Search code examples
c#excelopenxmlsaxopenxml-sdk

Is there a SAX way to loop through OpenXML rows?


I'm parsing a large file using the SAX approach offered on: Parsing and Reading Large Excel Files with the Open XML SDK

This is my modified version (only getting the row number for simplicity)

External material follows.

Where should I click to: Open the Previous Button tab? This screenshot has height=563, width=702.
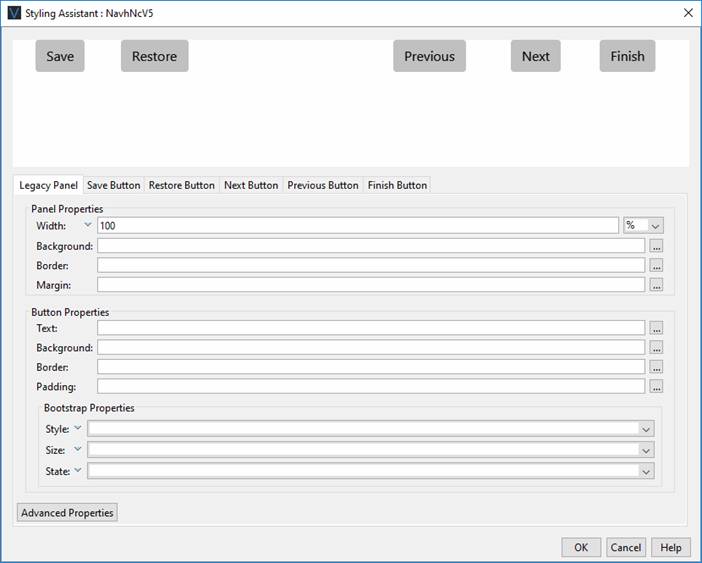coord(322,185)
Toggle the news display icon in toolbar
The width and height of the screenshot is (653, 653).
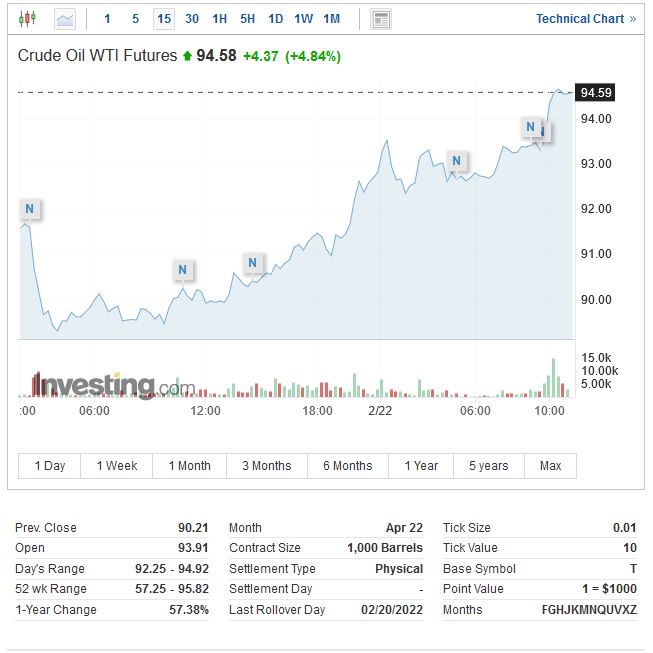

using (SpreadsheetDocument myDoc = SpreadsheetDocument.Open("BigFile.xlsx", true))
{
    WorkbookPart workbookPart = myDoc.WorkbookPart;
    WorksheetPart worksheetPart = workbookPart.WorksheetParts.First();

    OpenXmlReader reader = OpenXmlReader.Create(worksheetPart);
    String rowNum;
    while (reader.Read())
    {
        if (reader.ElementType == typeof(Row))
        {
            if (reader.HasAttributes)
                rowNum = reader.Attributes.First(a => a.LocalName == "r").Value
        }
    }
}

The problem is that this loops through every item/cell/column/whatnot and only acts when the element type is Row.

Is there a SAX way to loop only through the rows and not every item in the worksheet?

Thanks,


Solution

  • The key is to use the Skip() and ReadNextSibling() methods of the reader...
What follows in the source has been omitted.